A large grouping of Legionella pneumophila bacteria (Legionnaires’ disease) is pictured.
Here we go again.
The South Bronx is once again at the center of a Legionnaires’ disease outbreak, with a cluster of seven new cases in the borough’s Morris Park section.
None of the cases have been fatal, and the victims — who range in age from 45 to 75 years old — all had preexisting health conditions that made them vulnerable to the potentially deadly disease.
Authorities did not identify any other details of the victims, citing patient confidentiality.
Officials say the latest cluster of cases is not related to the deadly Legionnaires’ outbreak over the summer, which killed 12 people and sickened more than 100.

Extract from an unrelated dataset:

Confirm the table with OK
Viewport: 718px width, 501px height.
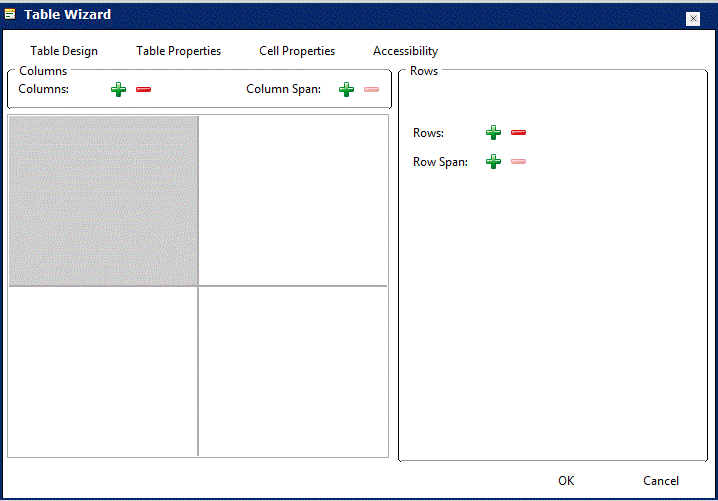[566, 481]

That outbreak was the largest in the city’s history.
The summer outbreak began after the disease bacteria spread from cooling towers, but officials don’t know what caused these recent cases.
“The Department is taking immediate steps to determine the source and protect the people who live and work in Morris Park,” said Health Commissioner Dr. Mary T. Bassett.

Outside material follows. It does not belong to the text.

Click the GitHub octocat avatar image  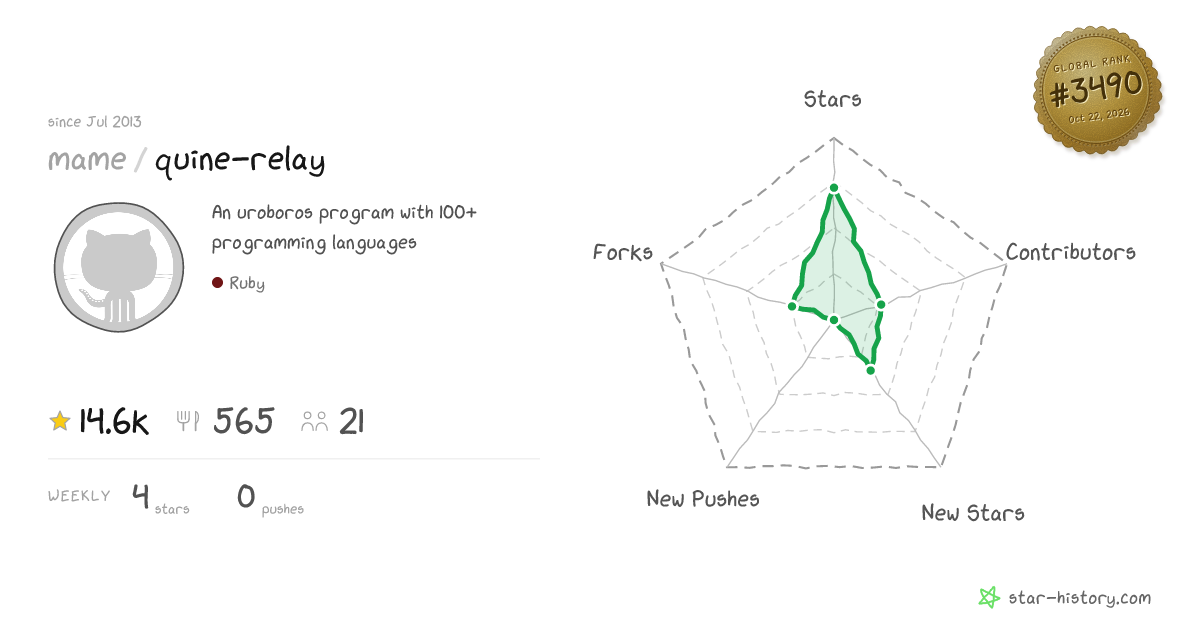coord(119,268)
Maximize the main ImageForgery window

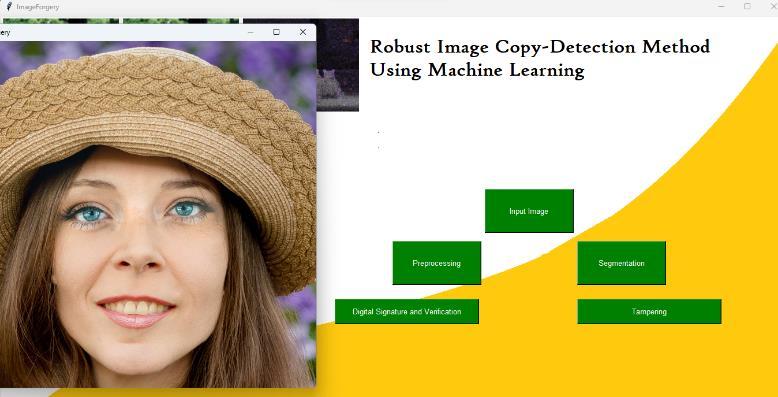click(747, 6)
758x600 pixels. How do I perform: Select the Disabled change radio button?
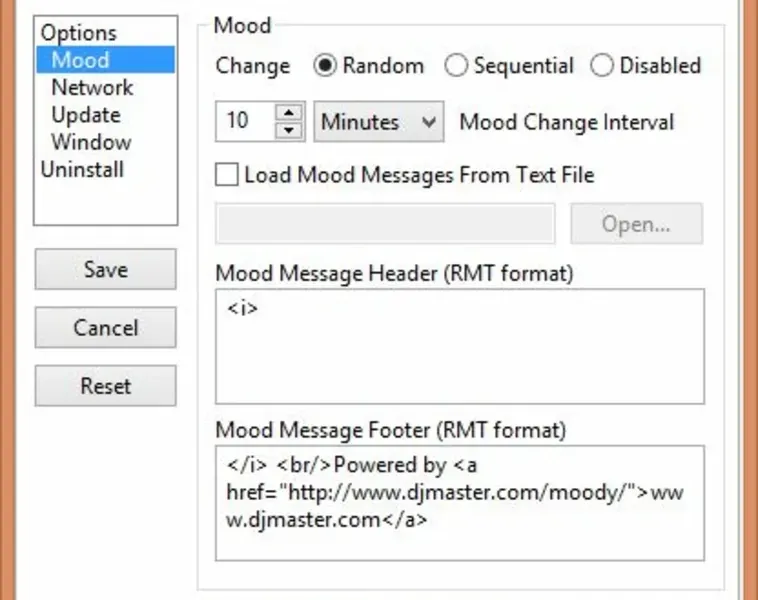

She urged anyone experiencing Legionnaires’ symptoms — including fever, cough, headache, or difficulty breathing — to “seek care immediately.”
The first case in the latest cluster was identified on Sept. 21. and the last one was on Sunday.
Officials said the city typically has between two and seven clusters of Legionnaire’ cases a year, and that the number of confirmed cases of the disease has grown dramatically in the past 15 years throughout the country.
That’s due in part to better testing as well as the growth of elderly people overall in the population.
In addition to the elderly, people with chronic lung disease and weakened immune systems are also often at risk for the disease, which is spread through bacteria.